Born to a sharecropping family in Patty, Tennessee, on October 20, 1915, George Scarbrough describes himself as an early, avid reader. He attended the University of Tennessee from 1935 to 1936 and the University of the South at Sewanee, Tennessee, from 1942-1943. In 1947 he graduated with a B.A. from Lincoln Memorial University in Harrogate, Tennessee. In 1954, he received the M.A. from the University of Tennessee. Scarbrough’s poetry includes Tellico Blue (1948); The Course is Upward (1951); Summer So-Called (1956); New and Selected Poems (1977); and Invitation to Kim (1989). His novel A Summer Ago was published in 1986.

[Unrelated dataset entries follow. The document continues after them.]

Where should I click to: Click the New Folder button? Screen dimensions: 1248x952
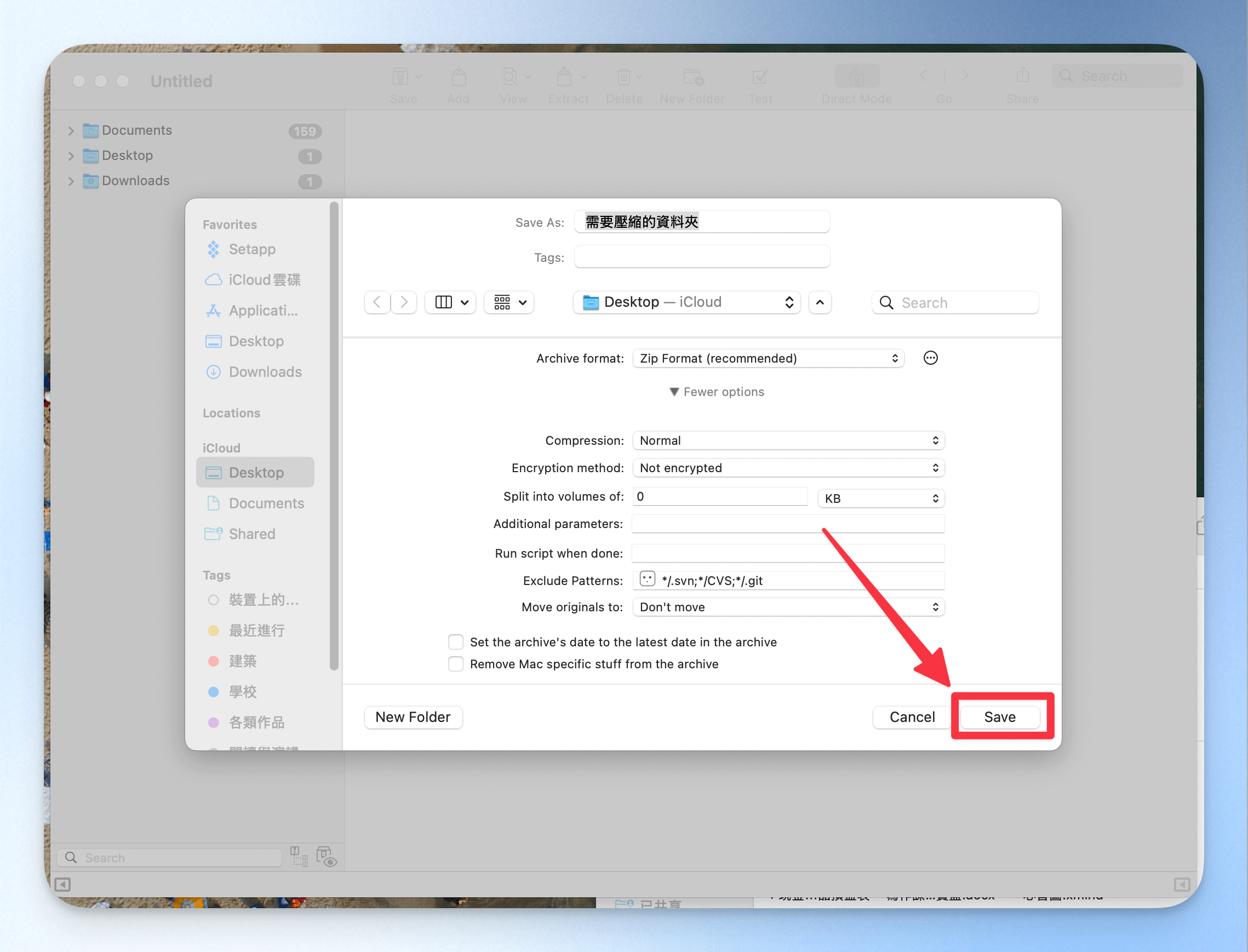413,717
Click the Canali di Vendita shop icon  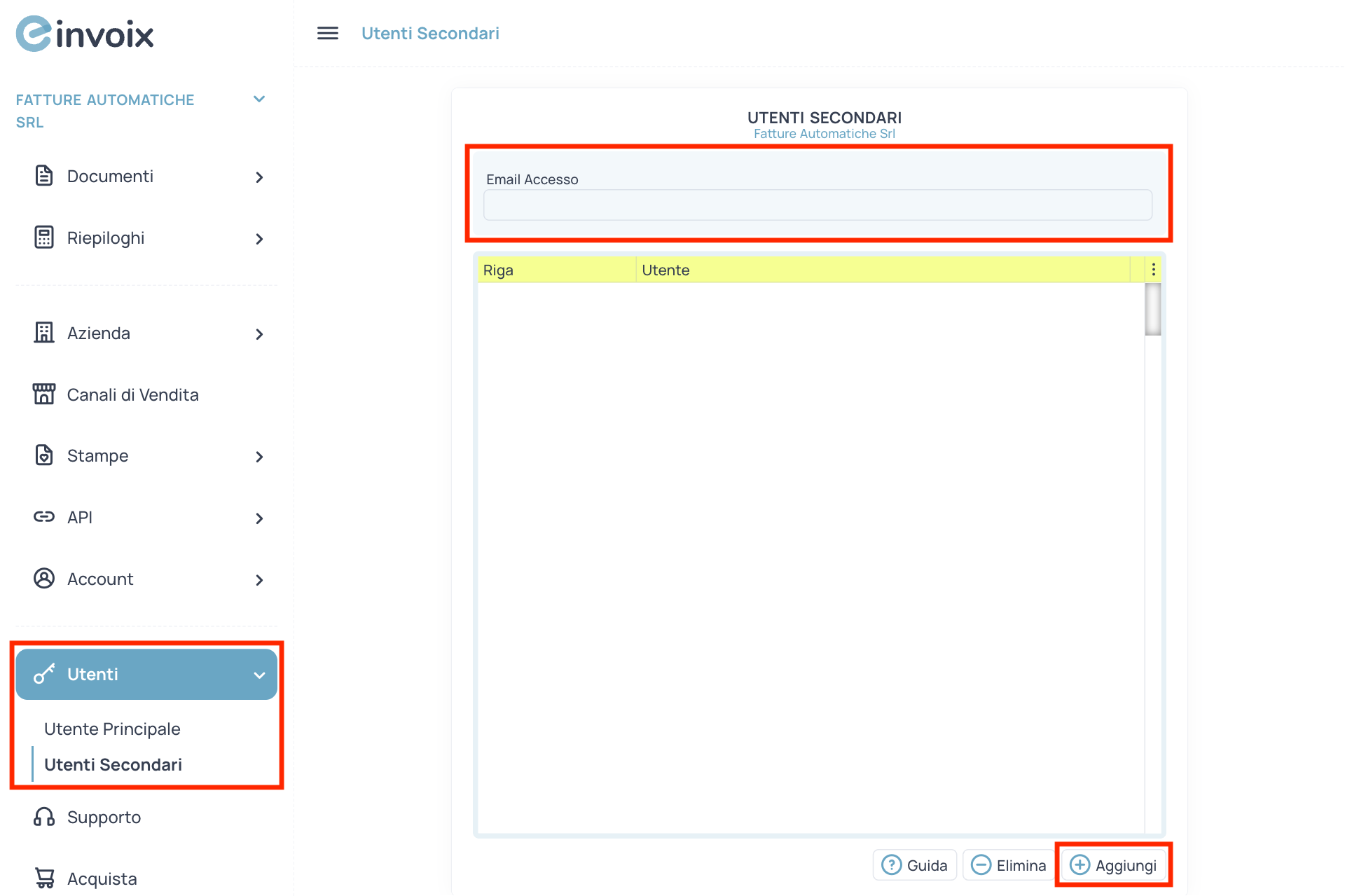(44, 394)
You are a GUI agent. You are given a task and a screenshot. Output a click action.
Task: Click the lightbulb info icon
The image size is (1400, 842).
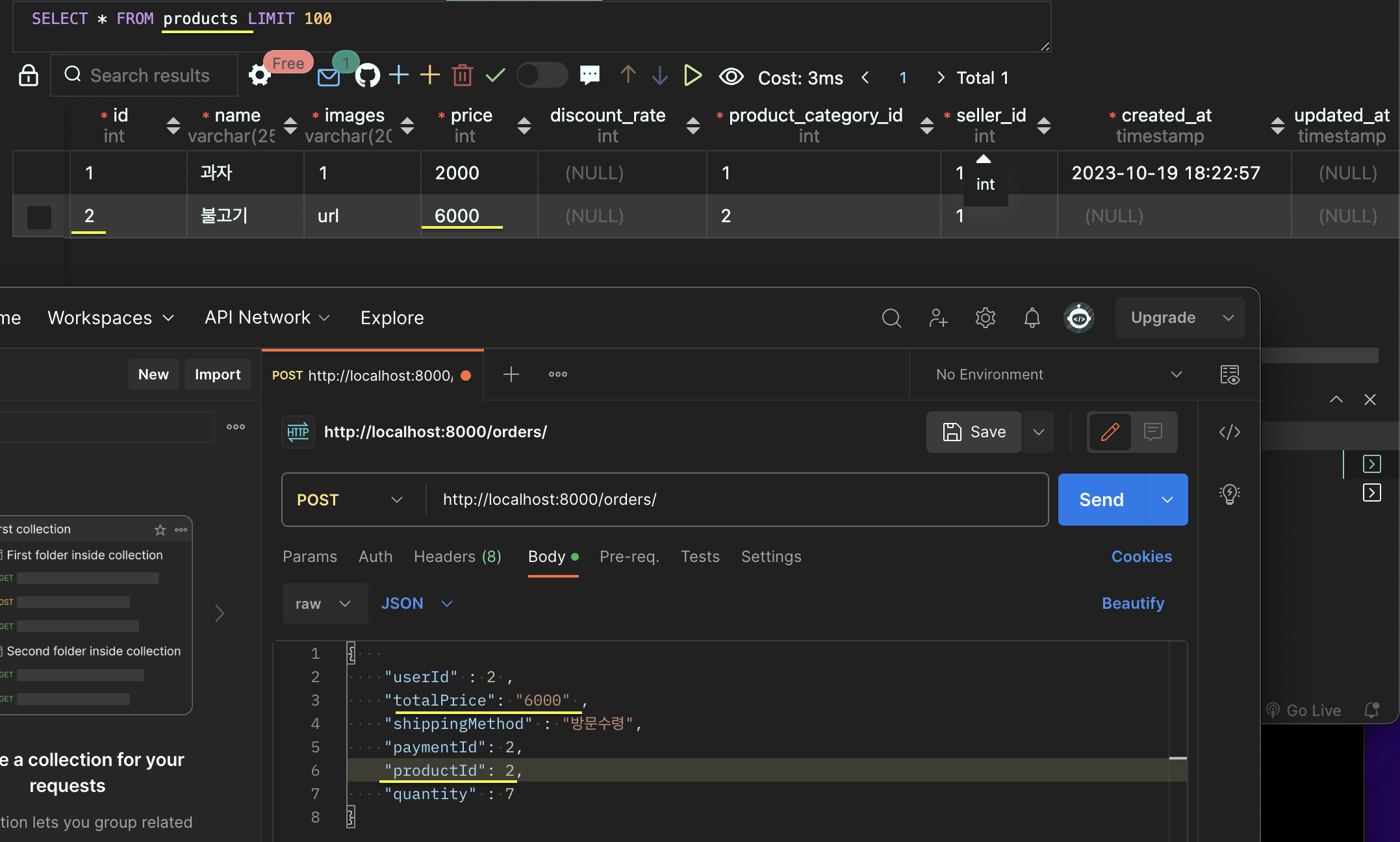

The Poetry Foundation, which has a few select poems, writes in a bio of Scarbrough:
In 2005, Scarbrough was awarded an honorary doctorate from Lincoln Memorial University . . . In his lyrical poems, Scarbrough engaged the rural southern landscape and the lives that cross it . . . Scarbrough’s honors include a PEN American Branch Grant, two Carnegie Fund grants, a Borestone Mountain Award, Spirit Magazine’s Sheena Albanese Memorial Prize, a Governor’s Outstanding Tennessean Award in Literature, a Fellowship of Southern Writers’ James Still Award for Writing of the Appalachian South, Poetry‘s Bess Hokin Prize, a Knoxville Writers’ Guild Career Achievement Award, and induction in the East Tennessee Writers Hall of Fame . . . Scarbrough died in his sleep in Knoxville at the age of 93. His papers are archived at the University of the South.